The implications for any resurrection paradigm is that the body is sown prior to its death. For this reason, many interpreters have difficulty understanding and applying the text to the individual bodily resurrection.

Gordon Fee on the Sowing of the Body

Fee chooses to follow the language of Paul (1 Cor. 15:36) on the sowing of the body, saying it is sown at death. “As Adam died, so like him they sow at death a corruptible body that is “of earth”. (NICNT, p. 794) Apparently, he doesn’t view a sowing at birth a viable option for the resurrection body. Ed Stevens, who holds to an individual body rising at death, affirms the sowing is at natural birth.” Let’s see how this picture stacks up based upon the Scriptures in both the Old and the New Testament.

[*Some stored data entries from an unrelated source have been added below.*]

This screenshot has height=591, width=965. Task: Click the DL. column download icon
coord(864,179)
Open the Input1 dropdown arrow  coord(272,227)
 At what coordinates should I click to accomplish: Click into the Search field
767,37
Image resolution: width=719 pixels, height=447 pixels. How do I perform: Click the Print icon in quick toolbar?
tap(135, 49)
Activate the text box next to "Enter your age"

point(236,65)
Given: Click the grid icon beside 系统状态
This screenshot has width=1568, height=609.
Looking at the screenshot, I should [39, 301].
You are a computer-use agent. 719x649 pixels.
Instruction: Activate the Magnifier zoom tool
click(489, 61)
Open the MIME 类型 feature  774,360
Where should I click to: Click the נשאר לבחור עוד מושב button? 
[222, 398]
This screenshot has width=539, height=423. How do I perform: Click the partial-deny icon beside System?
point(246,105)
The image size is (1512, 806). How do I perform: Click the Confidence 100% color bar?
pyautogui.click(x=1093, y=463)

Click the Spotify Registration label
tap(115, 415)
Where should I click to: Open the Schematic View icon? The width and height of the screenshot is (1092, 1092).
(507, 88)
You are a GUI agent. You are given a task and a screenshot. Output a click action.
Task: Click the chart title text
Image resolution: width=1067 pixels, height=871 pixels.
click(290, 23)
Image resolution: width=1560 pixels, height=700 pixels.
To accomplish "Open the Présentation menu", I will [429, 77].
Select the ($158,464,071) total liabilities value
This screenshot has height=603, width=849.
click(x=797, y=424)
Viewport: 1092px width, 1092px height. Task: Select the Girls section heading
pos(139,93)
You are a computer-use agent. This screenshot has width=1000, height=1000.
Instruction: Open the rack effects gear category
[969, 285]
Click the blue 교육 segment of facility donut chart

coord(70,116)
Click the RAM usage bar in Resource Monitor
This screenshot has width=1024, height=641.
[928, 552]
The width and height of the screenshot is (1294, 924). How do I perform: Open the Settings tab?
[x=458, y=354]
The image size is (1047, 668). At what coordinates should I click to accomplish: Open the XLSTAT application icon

  1. Jesus, sow at death, Jn. 12:24
  2. Paul, sow at death, 1 Cor. 15:36
  3. Job, sow at death, Job 14:8-9
  4. Hosea, sow at death (alive to sin but die to sin with Christ, Hosea 2:23; Rom. 6:2-6
  5. Fee, sow at death, NICNT, p. 794
  6. Bell, sow at death, proof, all the above

Stevens, Sow at Birth…Proof! none!!! He only offers his assertion that sowing the body begins at birth. The complications of this paradigm only worsens when viewed against the statements of Paul.

You see, because Ed’s bodily resurrection paradigm does not fall into the ground and “die” as Jesus said, it abides alone. If Ed buried himself alive or allowed someone else to so bury him, then I’d have confidence in his doctrine. But, I’d wait to see him rise in a new body before I tried it! So to keep from burying himself alive, he argues against all Biblical wisdom above and scholarship!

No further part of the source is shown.